BRIDGING THE GAP IN FORUM SELECTION*



You shall not be partial in judgment …


Deuteronomy 1:17


A. Introduction


The fear that foreign judges might not always respect Moses’ admonition to impartiality often leads business managers to seek enhancement of adjudicatory neutrality through various forum selection devices. Concern to avoid the other side’s “home court advantage” usually results in either an arbitration agreement (entrusting the controversy to a private decision-maker) or a court selection clause (granting power to courts at a designated location). Both mechanisms tend to enhance political and procedural neutrality, thereby facilitating business ventures when parties have a mutual mistrust of the other side’s courts and a mutual interest in looking for a predictable dispute resolution process at the time of contract signature. However, the effectiveness of the two devices can differ radically, due to quite disparate statutory and treaty enforcement frameworks.


The growing disjunction between arbitration and court selection was recently underscored in Richards v.
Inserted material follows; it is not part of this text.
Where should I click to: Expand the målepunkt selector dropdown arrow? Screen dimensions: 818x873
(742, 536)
Lloyd’s of London,1 one of a spate of cases2 involving forum selection clauses3 calling for resolution in England of claims brought by American investors in the well-known Lloyd’s insurance syndicates.4 Worried that such forum selection arrangements operated as de facto waivers of rights under the federal securities laws, the Ninth Circuit initially refused to enforce a set of clauses granting exclusive jurisdiction to English courts,5 rejecting a line of decisions enforcing arbitration agreements in analogous situations.6 The Court distinguished the arbitration cases on the basis that they enforced a statutory mandate—the Federal Arbitration Act (FAA)7—rather than an “amorphous policy” favoring court selection.8 Although the Ninth Circuit later reversed its position and enforced the forum clauses,9 the case illustrates the potential for expensive incongruity in the treatment of two functionally equivalent types of contractual waiver of forum selection.
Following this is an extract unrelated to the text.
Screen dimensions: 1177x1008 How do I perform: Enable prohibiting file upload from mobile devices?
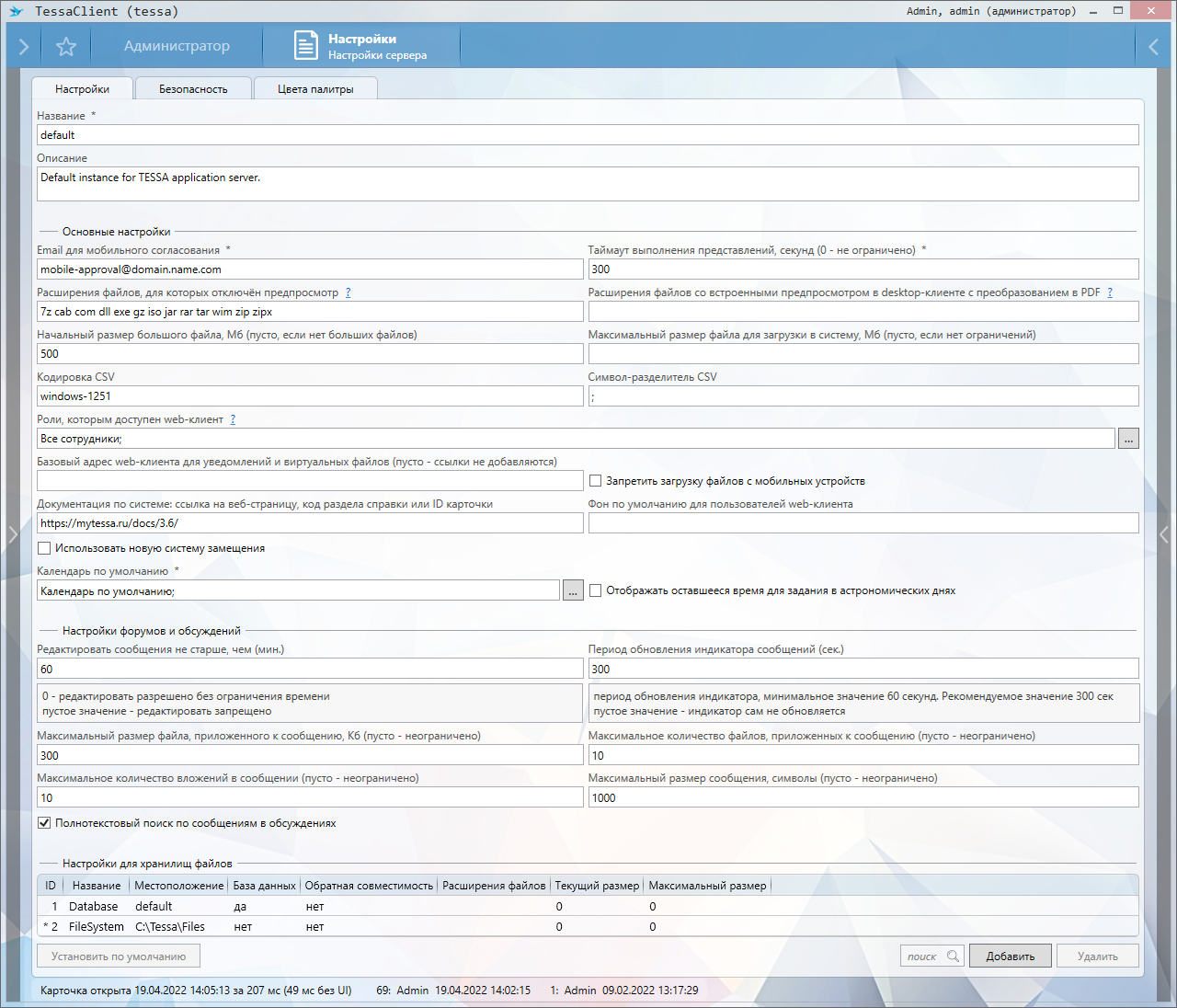596,481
To bridge this gap between public and private dispute resolution, the United States might enact a statute similar to the Model International Court Selection Act (the Act)10. This chapter will take the Act as a springboard to explore the divergent legal frameworks for enforcing choice-of-court clauses and arbitration agreements. After a brief summary of how the Act is intended to work, this chapter attempts to anticipate some of the objections to the Act as well as potential jurisdictional conflicts between the court allegedly designated by the contract and the court that would otherwise hear the dispute.


B Treaties and Statutes


The framework for arbitration agreement


The New York Arbitration Convention11 and the FAA,12 backed by a network of state and foreign arbitration acts,13 require courts in the United States and abroad to enforce an arbitration clause and the resulting award. The Convention directs courts to refer the parties to arbitration if their contractual relationship is covered by a valid agreement to arbitrate,14 and gives to an arbitral award covered by the Convention the same force as a domestic award.15 The FAA16 directs that arbitration clauses “shall be valid, irrevocable and enforceable”17 and that courts shall stay proceedings as to any issue referable to arbitration.18 Although peculiarities of local contract law play a role in determining the validity of an arbitration clause, American case law has made it clear that states may not place special limits on the validity of an agreement to arbitrate that would not apply to contracts in general.19


The non-framework for court selection clauses20


No statutes

With the exception of New York State, no American jurisdiction has a statute that treats court selection clauses as conclusive,21 and no federal legislation does for choice-of-court clauses what the FAA does for arbitration agreements. Although the United States Supreme Court has manifested a benevolent attitude toward court selection clauses,22 its decisions say only that court selection agreements will be respected if “reasonable” by reference to a multiplicity of factors that vary from jurisdiction to jurisdiction. One lower court decision set forth nine factors relevant to the reasonableness of a jurisdiction clause, emphasizing “the totality of the circumstances measured in the interests of justice.”23 A jurisdiction clause thus constitutes only one factor to be weighed among many others in balancing the relative convenience and fairness of different litigation venues.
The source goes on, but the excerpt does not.